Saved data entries
'''

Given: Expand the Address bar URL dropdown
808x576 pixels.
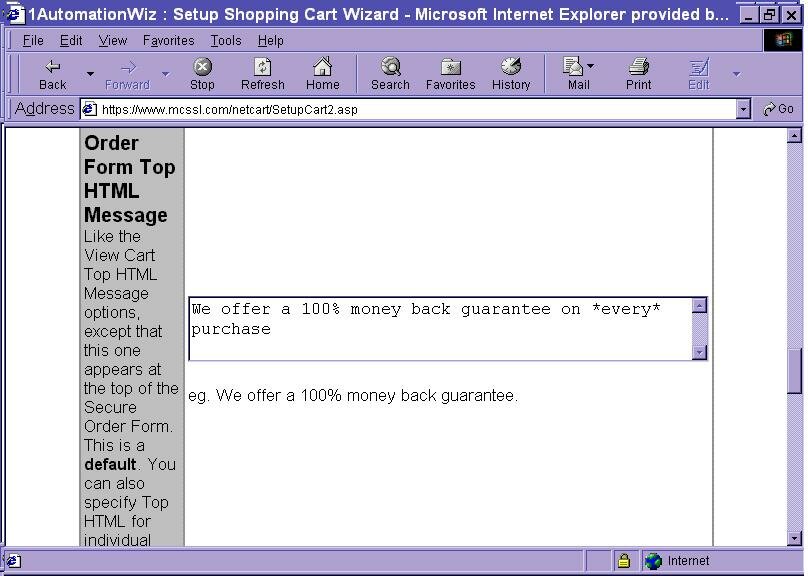Looking at the screenshot, I should 743,110.
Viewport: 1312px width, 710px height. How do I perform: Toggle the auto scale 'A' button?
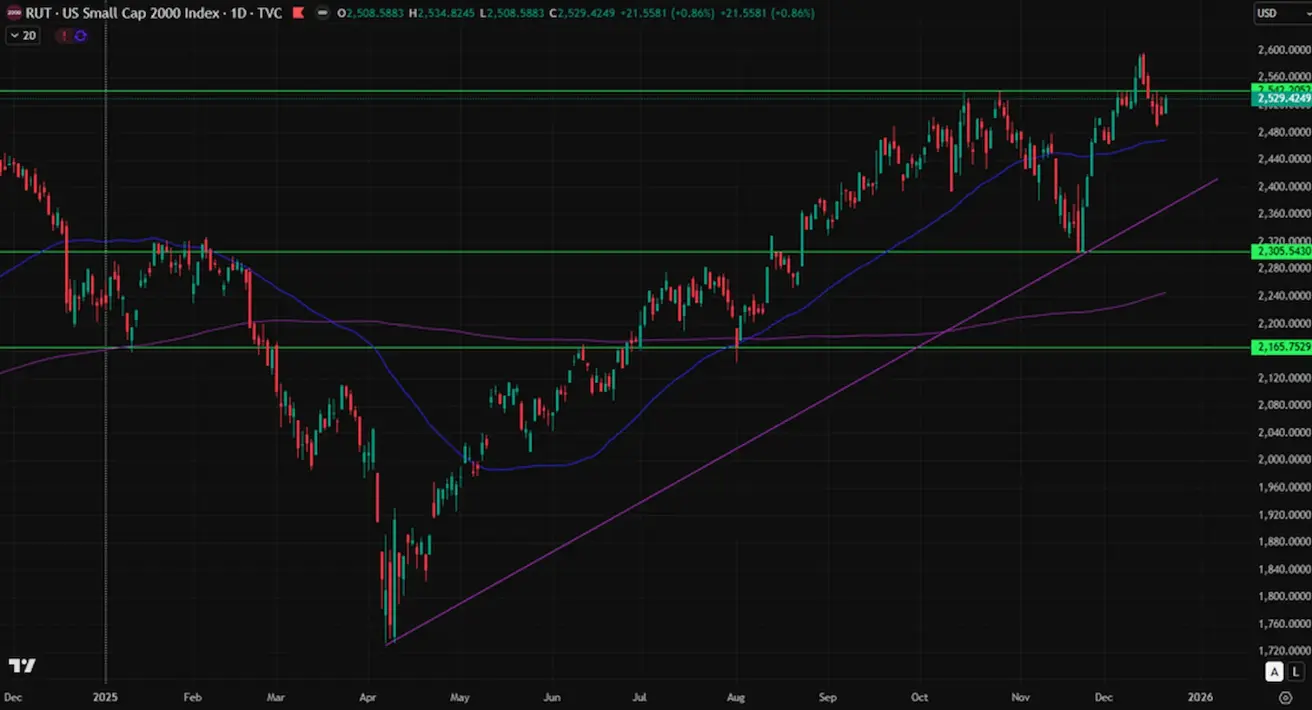point(1274,672)

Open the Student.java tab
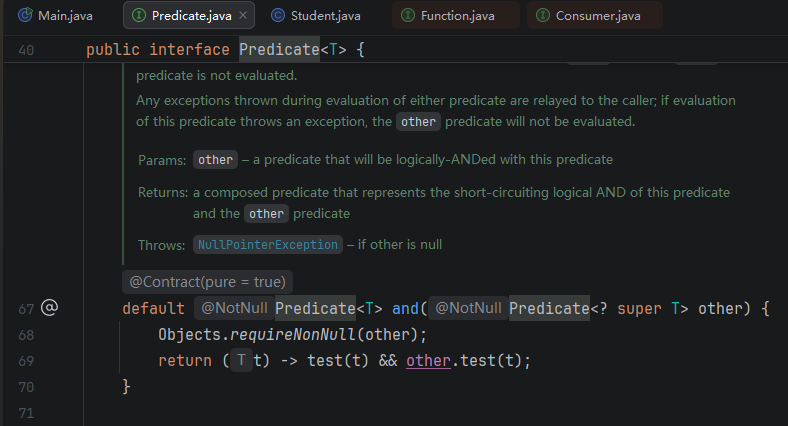pyautogui.click(x=316, y=16)
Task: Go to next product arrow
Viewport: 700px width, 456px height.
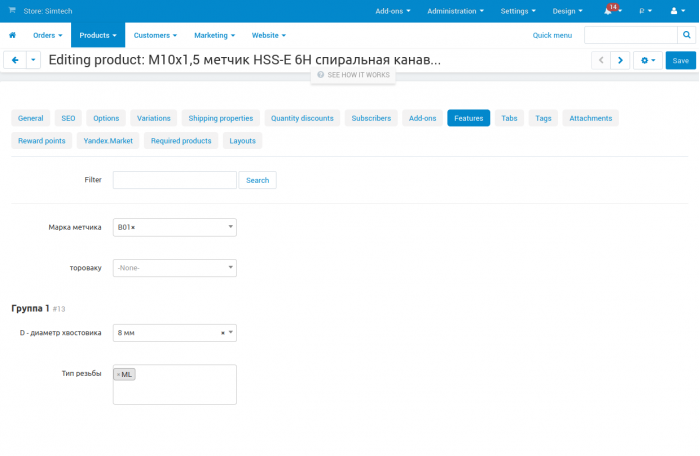Action: [620, 60]
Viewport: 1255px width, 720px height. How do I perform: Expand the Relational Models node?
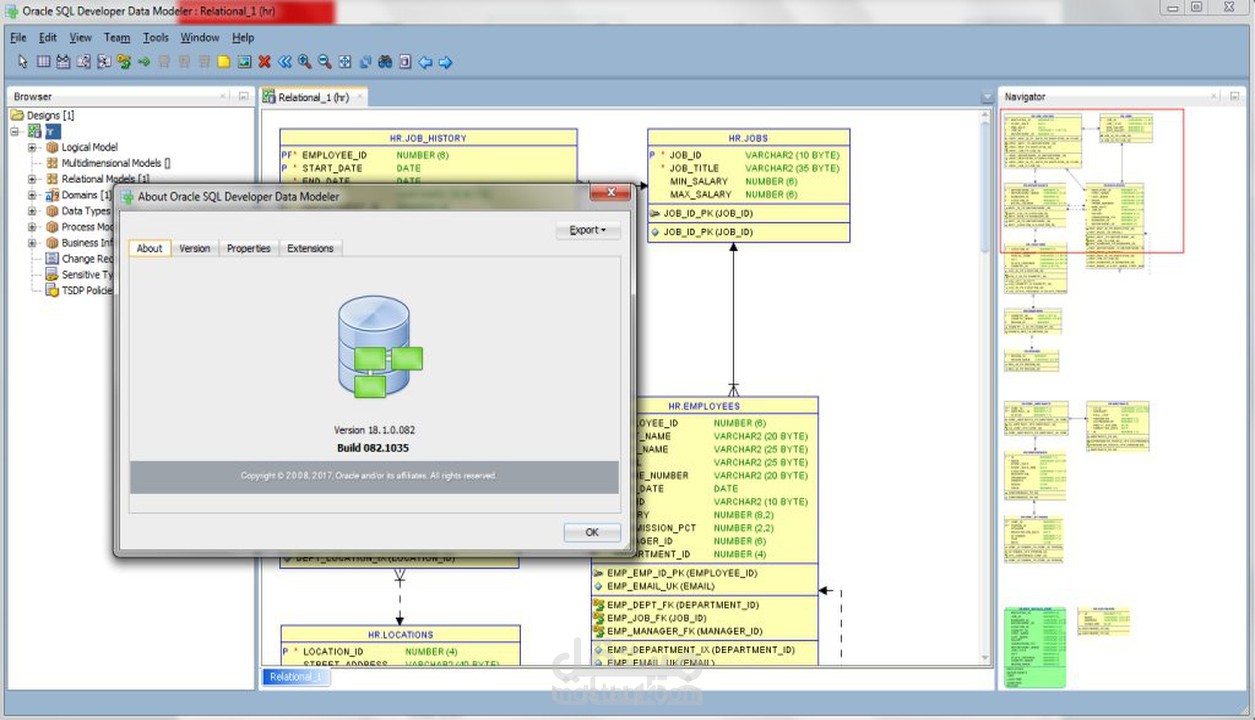click(x=32, y=178)
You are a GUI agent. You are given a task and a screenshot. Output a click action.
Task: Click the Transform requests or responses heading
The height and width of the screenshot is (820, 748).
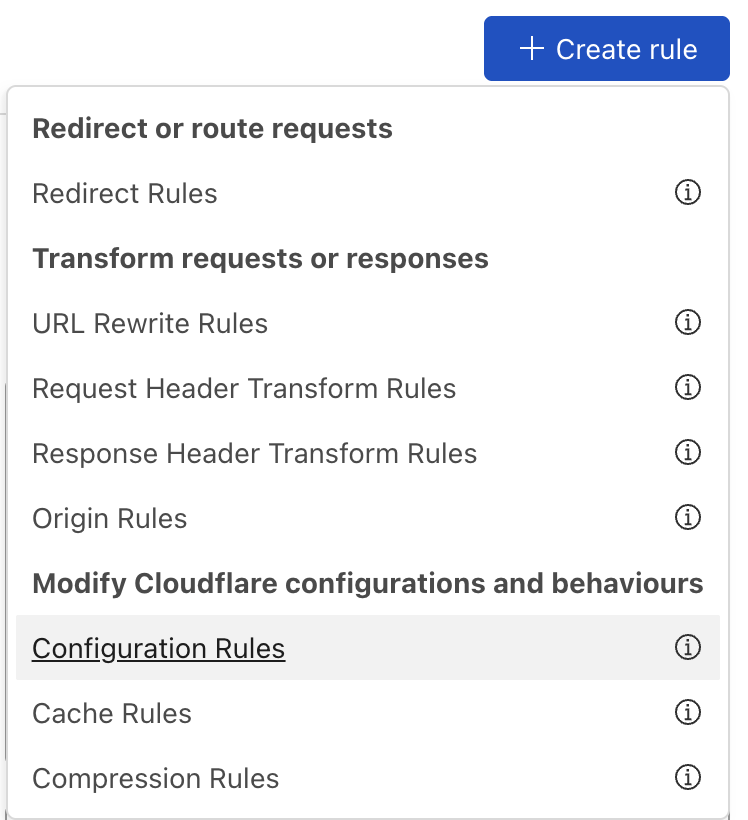click(261, 258)
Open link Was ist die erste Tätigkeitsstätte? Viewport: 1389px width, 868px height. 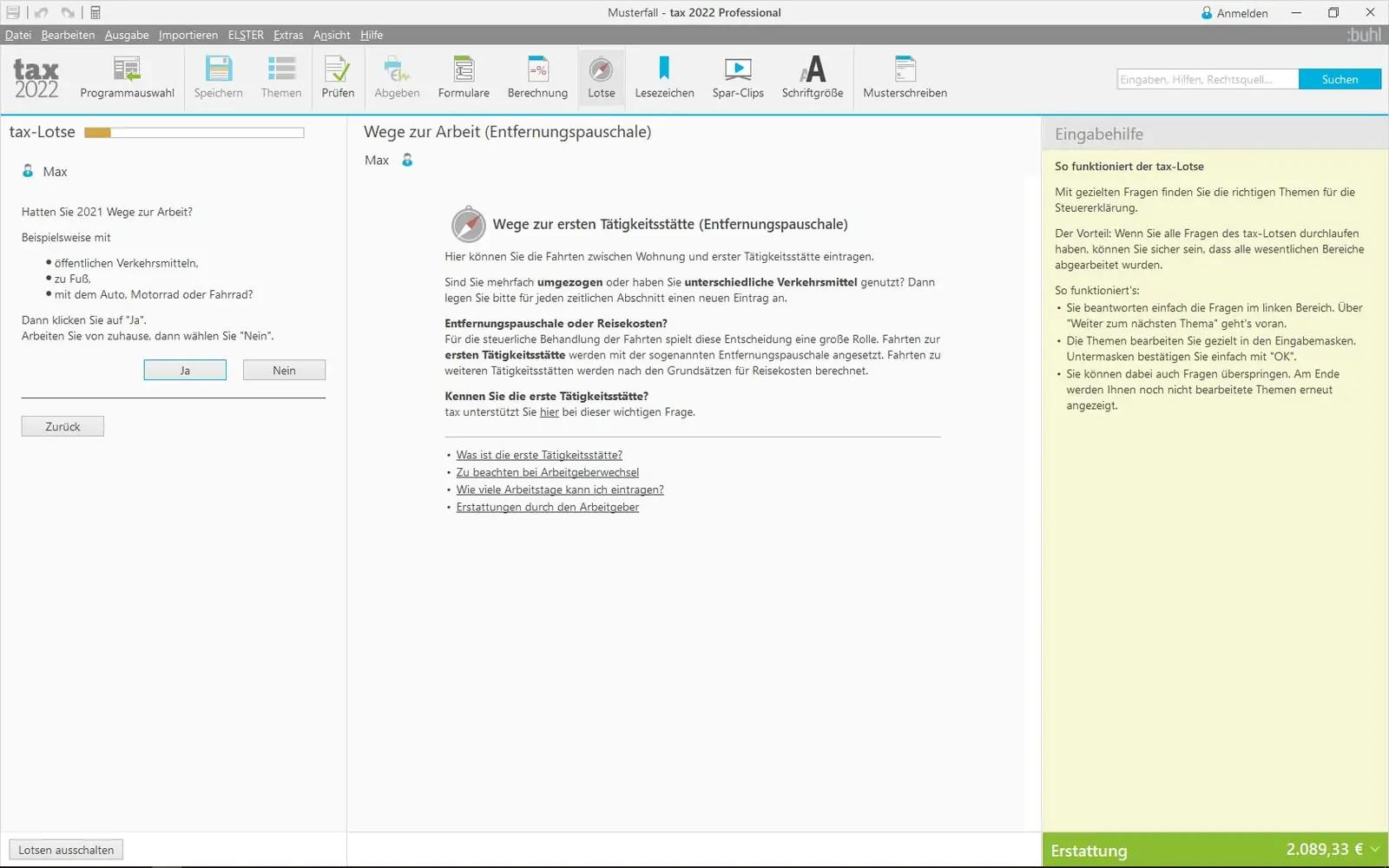tap(539, 455)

'''

▶ [The problem]
Copy out exactly, with no pictures, the lines of the data from the first one through the line bearing "Task: Go to next product arrow".

▶ [Exercise output]
Given: Expand the Address bar URL dropdown
808x576 pixels.
Looking at the screenshot, I should 743,110.
Viewport: 1312px width, 710px height. How do I perform: Toggle the auto scale 'A' button?
point(1274,672)

Open the Student.java tab
pyautogui.click(x=316, y=16)
Task: Go to next product arrow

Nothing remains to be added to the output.